### [Task requirements]
Repeat precisely the span of lines below that opens with the line containing "intersport.fr (344, 15)" and closes with the line containing "Angebote (533, 97)", both included.

### [Information shown]

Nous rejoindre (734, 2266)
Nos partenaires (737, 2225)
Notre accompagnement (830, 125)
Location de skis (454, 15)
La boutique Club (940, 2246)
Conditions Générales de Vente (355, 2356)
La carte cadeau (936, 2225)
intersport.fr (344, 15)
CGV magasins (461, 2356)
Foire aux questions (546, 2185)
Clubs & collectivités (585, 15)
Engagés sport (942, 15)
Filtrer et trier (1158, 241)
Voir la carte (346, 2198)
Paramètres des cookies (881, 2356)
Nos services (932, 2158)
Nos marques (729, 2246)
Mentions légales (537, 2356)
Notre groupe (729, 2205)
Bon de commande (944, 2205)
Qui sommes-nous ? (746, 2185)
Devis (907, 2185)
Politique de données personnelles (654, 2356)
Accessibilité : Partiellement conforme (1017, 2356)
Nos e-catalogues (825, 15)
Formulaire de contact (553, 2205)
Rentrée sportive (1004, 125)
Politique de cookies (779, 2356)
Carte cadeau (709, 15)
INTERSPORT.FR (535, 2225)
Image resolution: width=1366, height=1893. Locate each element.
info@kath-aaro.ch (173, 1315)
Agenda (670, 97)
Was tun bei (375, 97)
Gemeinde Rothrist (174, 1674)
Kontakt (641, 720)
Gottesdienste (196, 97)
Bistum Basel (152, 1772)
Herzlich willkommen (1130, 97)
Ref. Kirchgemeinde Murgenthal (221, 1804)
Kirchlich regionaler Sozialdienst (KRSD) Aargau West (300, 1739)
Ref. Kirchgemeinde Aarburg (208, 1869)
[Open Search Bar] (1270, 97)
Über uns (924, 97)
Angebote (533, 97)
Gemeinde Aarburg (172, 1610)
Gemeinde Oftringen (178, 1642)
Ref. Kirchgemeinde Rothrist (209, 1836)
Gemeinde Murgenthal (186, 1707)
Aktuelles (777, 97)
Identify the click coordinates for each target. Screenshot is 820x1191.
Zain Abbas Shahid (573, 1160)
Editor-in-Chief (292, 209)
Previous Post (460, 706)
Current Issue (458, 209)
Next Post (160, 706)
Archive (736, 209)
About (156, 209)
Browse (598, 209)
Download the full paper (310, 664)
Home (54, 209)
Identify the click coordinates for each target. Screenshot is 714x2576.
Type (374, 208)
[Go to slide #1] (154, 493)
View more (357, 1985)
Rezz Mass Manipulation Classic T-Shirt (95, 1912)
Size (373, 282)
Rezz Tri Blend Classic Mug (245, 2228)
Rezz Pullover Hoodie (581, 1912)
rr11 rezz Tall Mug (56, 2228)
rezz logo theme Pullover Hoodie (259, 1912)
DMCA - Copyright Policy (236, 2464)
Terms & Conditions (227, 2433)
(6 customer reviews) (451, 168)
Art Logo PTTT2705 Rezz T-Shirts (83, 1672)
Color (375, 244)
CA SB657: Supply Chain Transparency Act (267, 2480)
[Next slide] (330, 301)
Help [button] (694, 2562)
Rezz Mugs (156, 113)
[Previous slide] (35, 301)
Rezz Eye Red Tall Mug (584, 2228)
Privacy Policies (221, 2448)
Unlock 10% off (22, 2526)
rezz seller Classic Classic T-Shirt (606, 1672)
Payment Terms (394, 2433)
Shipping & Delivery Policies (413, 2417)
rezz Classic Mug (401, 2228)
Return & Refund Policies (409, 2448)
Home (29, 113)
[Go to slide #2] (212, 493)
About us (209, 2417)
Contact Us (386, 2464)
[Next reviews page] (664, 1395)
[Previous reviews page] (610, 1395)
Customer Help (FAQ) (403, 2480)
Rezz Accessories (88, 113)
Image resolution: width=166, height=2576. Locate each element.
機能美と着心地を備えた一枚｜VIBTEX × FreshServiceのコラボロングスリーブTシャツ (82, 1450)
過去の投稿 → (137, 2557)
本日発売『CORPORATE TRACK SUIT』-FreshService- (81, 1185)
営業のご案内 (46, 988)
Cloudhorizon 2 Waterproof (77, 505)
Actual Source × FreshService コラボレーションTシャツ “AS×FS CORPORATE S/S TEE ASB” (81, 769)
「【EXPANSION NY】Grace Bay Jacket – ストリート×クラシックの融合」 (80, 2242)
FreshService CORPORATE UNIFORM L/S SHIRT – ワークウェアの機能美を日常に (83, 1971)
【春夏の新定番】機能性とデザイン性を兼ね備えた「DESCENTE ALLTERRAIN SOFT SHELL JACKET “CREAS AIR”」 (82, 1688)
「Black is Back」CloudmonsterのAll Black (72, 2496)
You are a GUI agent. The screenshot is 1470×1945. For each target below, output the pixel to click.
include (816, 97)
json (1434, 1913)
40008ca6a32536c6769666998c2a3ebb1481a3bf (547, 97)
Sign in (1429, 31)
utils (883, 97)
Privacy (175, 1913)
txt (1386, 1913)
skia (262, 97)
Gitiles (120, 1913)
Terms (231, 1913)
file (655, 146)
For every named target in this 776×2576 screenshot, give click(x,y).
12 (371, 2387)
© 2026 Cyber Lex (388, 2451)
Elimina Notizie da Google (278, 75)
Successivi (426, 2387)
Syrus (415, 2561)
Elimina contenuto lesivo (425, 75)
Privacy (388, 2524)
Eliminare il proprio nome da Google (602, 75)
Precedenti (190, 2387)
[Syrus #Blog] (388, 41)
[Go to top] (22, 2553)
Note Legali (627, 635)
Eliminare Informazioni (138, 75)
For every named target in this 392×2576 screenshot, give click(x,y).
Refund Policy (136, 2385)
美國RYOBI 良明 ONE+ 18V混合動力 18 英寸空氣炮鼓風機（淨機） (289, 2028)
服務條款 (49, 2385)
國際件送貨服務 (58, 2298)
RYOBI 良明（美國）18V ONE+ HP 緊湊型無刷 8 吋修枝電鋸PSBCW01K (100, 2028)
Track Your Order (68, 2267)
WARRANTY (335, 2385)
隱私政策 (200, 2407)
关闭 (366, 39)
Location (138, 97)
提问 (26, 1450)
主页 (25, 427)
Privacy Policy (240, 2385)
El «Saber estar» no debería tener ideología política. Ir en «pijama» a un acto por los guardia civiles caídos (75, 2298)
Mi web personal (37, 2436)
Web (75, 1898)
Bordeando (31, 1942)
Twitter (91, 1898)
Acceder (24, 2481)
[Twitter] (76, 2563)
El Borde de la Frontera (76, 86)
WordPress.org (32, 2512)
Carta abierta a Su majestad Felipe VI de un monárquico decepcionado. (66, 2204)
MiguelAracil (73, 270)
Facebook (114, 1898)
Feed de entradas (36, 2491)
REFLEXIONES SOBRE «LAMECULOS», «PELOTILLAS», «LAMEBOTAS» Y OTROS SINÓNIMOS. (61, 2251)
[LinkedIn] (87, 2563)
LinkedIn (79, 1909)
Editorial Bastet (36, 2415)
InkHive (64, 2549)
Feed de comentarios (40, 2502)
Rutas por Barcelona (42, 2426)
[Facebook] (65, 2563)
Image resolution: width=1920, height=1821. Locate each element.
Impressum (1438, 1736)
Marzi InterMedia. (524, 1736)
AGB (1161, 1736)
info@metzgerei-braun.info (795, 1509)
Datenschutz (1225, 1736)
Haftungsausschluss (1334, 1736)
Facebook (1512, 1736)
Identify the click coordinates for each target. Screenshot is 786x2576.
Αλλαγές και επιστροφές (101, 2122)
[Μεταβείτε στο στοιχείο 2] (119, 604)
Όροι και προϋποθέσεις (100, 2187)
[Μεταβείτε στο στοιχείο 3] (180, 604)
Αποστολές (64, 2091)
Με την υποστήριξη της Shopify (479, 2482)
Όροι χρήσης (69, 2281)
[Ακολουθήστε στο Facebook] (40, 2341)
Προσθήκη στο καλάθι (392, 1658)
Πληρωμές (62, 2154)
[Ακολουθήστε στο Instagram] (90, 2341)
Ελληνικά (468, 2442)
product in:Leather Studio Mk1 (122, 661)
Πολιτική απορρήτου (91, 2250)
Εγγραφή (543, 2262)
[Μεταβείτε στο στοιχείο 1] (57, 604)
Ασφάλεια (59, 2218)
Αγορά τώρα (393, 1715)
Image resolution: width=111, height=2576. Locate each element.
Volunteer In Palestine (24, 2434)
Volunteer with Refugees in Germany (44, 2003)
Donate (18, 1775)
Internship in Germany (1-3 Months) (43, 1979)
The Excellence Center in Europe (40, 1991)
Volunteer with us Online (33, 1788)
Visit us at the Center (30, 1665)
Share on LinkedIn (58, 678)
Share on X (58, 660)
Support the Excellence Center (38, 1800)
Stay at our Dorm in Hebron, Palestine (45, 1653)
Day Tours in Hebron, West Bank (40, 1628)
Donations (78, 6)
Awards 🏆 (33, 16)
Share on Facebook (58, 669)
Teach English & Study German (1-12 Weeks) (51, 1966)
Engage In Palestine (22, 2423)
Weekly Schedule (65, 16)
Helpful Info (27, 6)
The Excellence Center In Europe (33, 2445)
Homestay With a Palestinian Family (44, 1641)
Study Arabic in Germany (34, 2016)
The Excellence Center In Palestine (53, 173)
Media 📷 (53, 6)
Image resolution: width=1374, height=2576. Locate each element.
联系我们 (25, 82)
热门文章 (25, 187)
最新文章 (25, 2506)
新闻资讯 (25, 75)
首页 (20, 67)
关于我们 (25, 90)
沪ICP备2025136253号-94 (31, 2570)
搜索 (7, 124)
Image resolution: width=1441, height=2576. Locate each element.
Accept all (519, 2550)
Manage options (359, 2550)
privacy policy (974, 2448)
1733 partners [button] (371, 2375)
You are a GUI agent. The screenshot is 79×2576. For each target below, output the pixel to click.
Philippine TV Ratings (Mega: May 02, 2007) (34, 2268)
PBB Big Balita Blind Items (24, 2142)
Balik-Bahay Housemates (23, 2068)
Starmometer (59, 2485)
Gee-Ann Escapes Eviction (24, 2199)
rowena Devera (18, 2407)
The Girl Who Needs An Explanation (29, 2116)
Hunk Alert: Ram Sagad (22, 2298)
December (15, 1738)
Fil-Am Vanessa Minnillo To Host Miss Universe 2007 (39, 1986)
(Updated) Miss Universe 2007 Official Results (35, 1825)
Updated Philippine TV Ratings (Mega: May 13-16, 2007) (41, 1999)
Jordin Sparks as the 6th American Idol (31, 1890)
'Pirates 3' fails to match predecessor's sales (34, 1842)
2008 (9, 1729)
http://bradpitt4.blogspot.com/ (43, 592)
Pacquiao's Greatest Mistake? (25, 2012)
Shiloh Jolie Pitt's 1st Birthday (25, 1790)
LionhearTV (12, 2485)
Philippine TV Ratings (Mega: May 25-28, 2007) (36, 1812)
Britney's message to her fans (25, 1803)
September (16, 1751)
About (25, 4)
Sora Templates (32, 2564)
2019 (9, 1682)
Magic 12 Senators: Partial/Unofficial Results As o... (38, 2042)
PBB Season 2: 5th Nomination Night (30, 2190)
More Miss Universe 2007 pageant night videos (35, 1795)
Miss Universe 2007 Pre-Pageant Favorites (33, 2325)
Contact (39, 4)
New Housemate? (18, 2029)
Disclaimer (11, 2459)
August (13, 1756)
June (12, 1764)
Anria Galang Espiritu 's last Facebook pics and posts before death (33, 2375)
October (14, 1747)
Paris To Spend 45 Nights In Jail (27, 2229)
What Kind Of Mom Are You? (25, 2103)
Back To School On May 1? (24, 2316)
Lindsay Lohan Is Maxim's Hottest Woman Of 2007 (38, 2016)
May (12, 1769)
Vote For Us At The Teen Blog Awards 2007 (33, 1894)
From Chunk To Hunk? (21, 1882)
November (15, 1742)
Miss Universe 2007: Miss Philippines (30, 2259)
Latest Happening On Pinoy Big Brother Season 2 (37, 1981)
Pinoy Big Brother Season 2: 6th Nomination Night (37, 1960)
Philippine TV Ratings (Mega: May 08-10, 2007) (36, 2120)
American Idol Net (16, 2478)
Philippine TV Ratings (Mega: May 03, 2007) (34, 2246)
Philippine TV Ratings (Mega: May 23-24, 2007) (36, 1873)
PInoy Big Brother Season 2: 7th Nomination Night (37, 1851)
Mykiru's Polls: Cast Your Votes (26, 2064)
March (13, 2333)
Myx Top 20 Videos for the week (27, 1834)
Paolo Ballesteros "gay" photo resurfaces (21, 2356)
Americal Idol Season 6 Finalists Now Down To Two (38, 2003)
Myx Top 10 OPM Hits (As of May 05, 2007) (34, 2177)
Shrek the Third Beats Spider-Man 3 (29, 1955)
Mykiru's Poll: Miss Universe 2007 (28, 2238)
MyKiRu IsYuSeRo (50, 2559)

### [Written answer]
intersport.fr (344, 15)
CGV magasins (461, 2356)
Foire aux questions (546, 2185)
Clubs & collectivités (585, 15)
Engagés sport (942, 15)
Filtrer et trier (1158, 241)
Voir la carte (346, 2198)
Paramètres des cookies (881, 2356)
Nos services (932, 2158)
Nos marques (729, 2246)
Mentions légales (537, 2356)
Notre groupe (729, 2205)
Bon de commande (944, 2205)
Qui sommes-nous ? (746, 2185)
Devis (907, 2185)
Politique de données personnelles (654, 2356)
Accessibilité : Partiellement conforme (1017, 2356)
Nos e-catalogues (825, 15)
Formulaire de contact (553, 2205)
Rentrée sportive (1004, 125)
Politique de cookies (779, 2356)
Carte cadeau (709, 15)
INTERSPORT.FR (535, 2225)
Image resolution: width=1366, height=1893. Locate each element.
info@kath-aaro.ch (173, 1315)
Agenda (670, 97)
Was tun bei (375, 97)
Gemeinde Rothrist (174, 1674)
Kontakt (641, 720)
Gottesdienste (196, 97)
Bistum Basel (152, 1772)
Herzlich willkommen (1130, 97)
Ref. Kirchgemeinde Murgenthal (221, 1804)
Kirchlich regionaler Sozialdienst (KRSD) Aargau West (300, 1739)
Ref. Kirchgemeinde Aarburg (208, 1869)
[Open Search Bar] (1270, 97)
Über uns (924, 97)
Angebote (533, 97)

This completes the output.